Oh, that’s an easy one. AAA means you’re at the top of the alphabetical listing. Or, put another way, you care about marketing more than anything else.
When you put something in directory, the results have to be ordered somehow. You could order them by “popularity” like the internet search engines do, but then you’d get people fighting and bribing to be judged the most popular. The phone book companies decided to do it by alphabetical order. This makes things easy to find if you know the name you’re looking for, but what if you’re just looking for a service in a particular category? In that case, you name your company “AAA stuff we do” and it shows up first. Trademark laws (and common sense) prohibit multiple companies from doing this in the same or similar fields, so there’s only going to be one AAA company around. The disadvantage is that you end up with a name that sounds like you’re falling to your death, or terrified of the products/services you provide.

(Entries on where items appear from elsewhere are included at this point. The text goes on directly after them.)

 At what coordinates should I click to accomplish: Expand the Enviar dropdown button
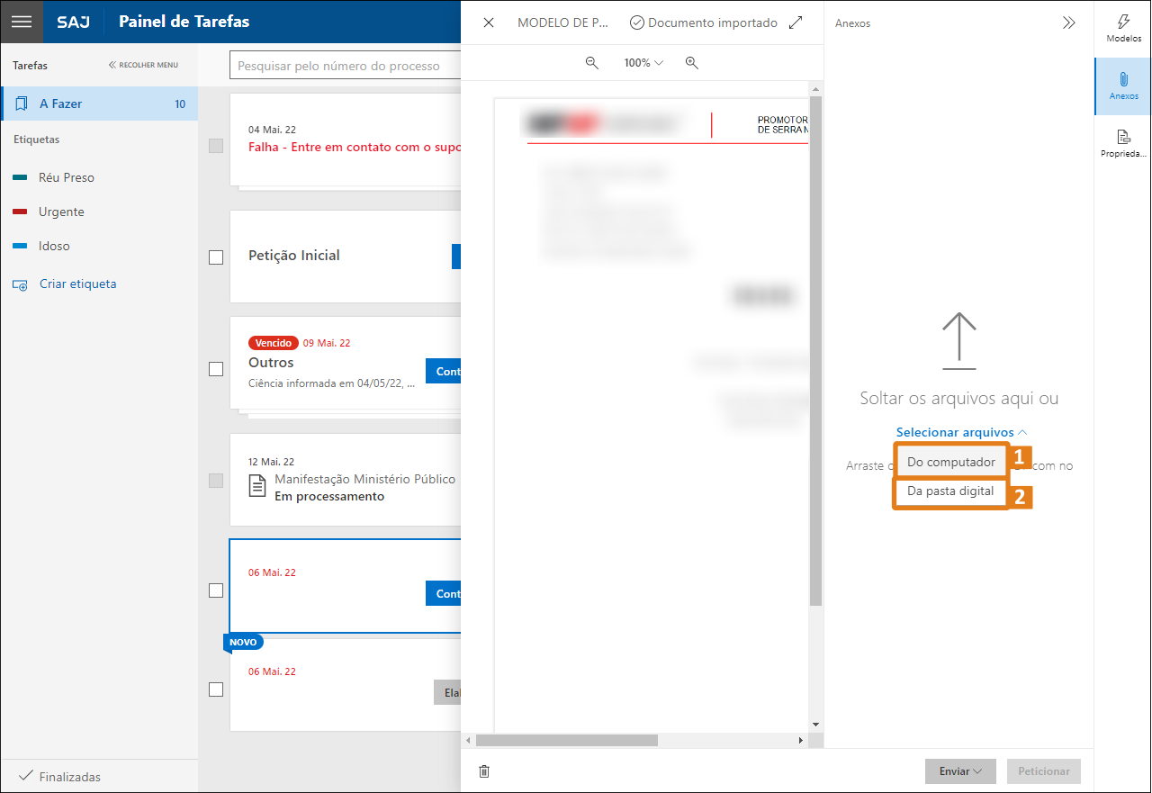959,771
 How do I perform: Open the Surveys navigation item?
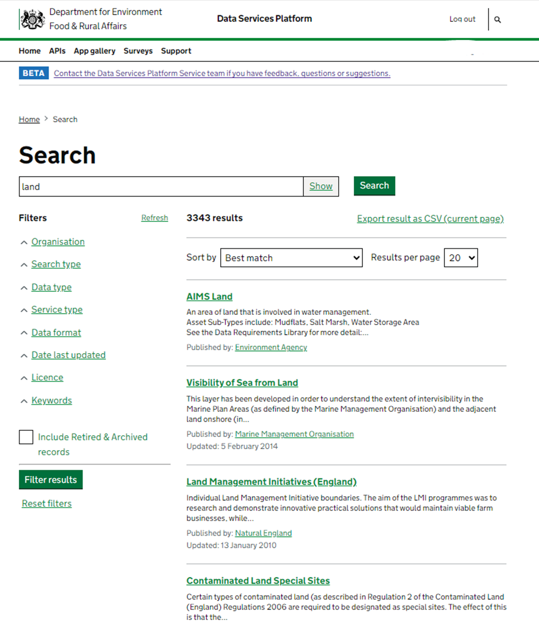tap(138, 51)
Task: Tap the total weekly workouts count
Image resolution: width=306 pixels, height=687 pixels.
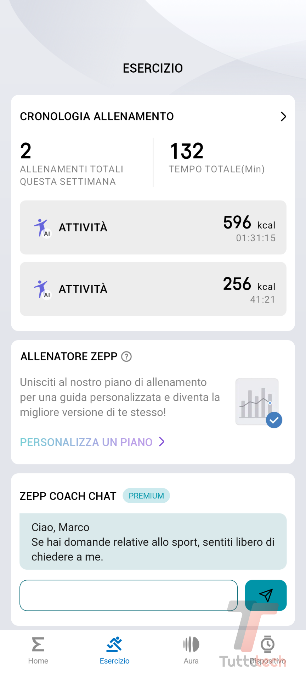Action: click(x=26, y=151)
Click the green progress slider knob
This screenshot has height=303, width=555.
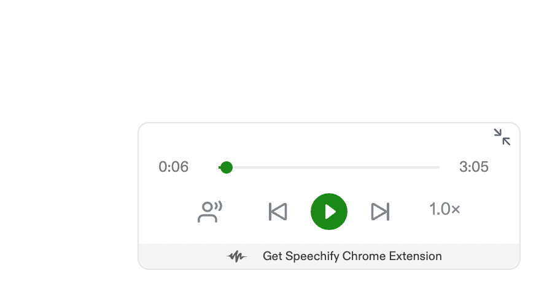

Another way to look at it is as a rating system. People like to classify things, and do so on some sort of scale. Instead of using a numeric scale, they often resort to an alphabetical scale, because that’s not arbitrary at all right? Anyway, A is the best, B is decent, and C is just barely passable. Schools (in the US at least) use the same system for grades, skipping all the way to F for unacceptable, or other “failure” states.

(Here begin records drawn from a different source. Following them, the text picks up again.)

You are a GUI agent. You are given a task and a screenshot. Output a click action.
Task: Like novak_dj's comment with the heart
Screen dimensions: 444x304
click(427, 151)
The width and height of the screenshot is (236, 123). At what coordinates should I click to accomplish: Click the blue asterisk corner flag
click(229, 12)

But what if the thing in question is better than A grade? Well, how about AA. And better than that? AAA works. Why not just keep going? AAAAAAAA! Too many letters! For whatever reason, three ‘A’s seems to be the ad-hoc limit to quality. Once you’ve got three A marks, there’s no better you can do.
But this is all just a rating system, a way of objectifying something and boiling it down to some marks on a page. For classics (such as sports and long-enduring board games) the rating doesn’t matter that much, because they have a reputation already. If you’re chasing an AAA rating, you’re probably chasing looks, flash, and the latest fashion. It’s the equivelant of the “10 out of 10” review score. To get there, you have to be trying to please the people who are doing the grading. And, chances are, the result isn’t going to be a long-lasting success.

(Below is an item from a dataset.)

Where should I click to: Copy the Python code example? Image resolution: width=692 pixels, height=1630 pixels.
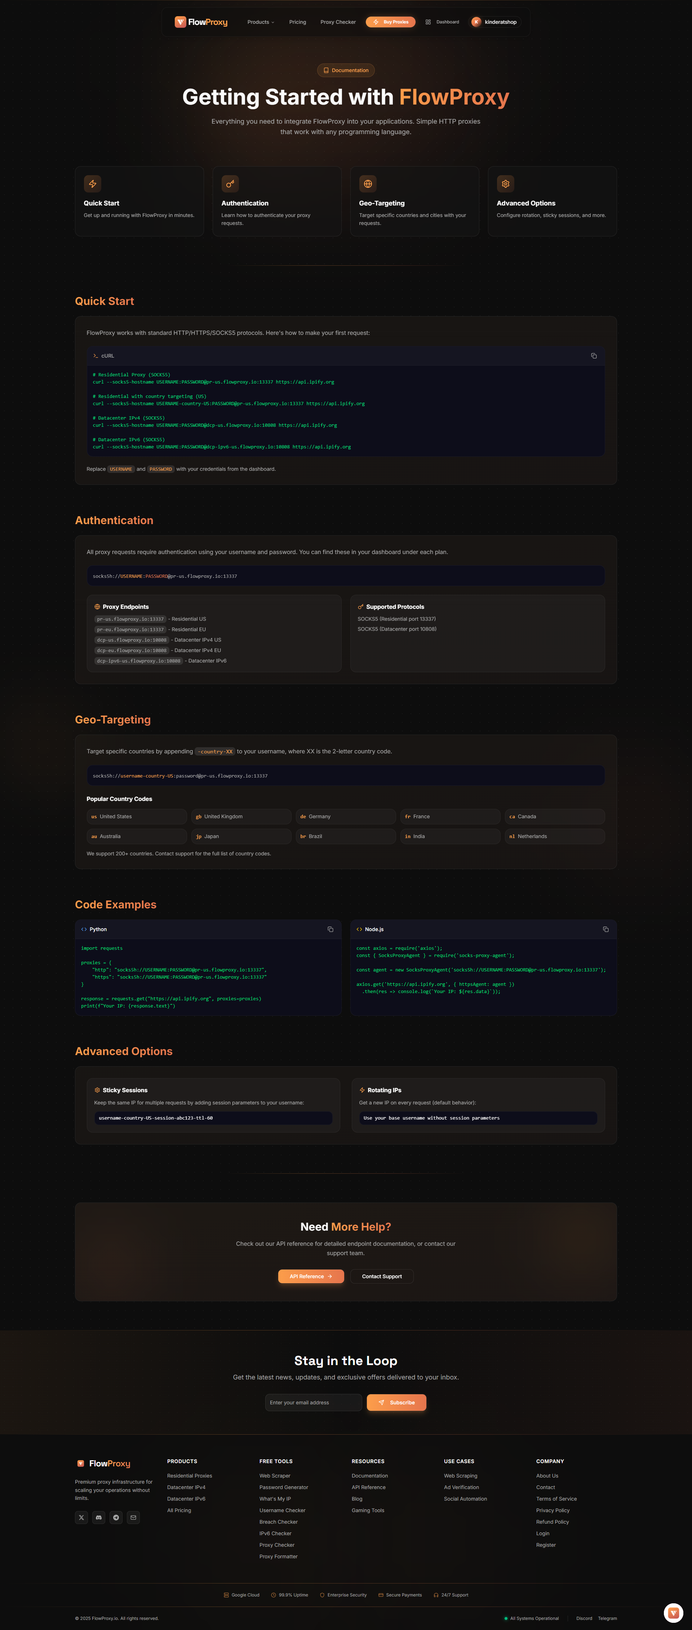[x=330, y=929]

There are exceptions of course. AAA insurance for example (though their industry is protected by law, so maybe marketing is all they need) has been around for a while. But I can’t think of a single AAA game franchise that I respect. Maybe there are exceptions for you.
To me an AAA game means a game that wants desperately to be a movie and a marketing success. It doesn’t mean anything about mechanics, innovative interaction, interesting lessons, usability, or any of the things that I care about. And, chances are, if that’s the big goal, there probably won’t be much left for anything else.
I don’t buy AAA games. Join me, and ignore the marketing.
I concur with this assessment of the situation regarding modern high-budget video game development hyping. It’s gotten ridiculously out of hand.
I’m already with you on the ‘no AAA titles’ bandwagon, the big producers of what intrigues me are mostly being done in the more ignored sidelines of the industry, especially in strategy games. That and it’s less ruinously expensive for folks of limited means.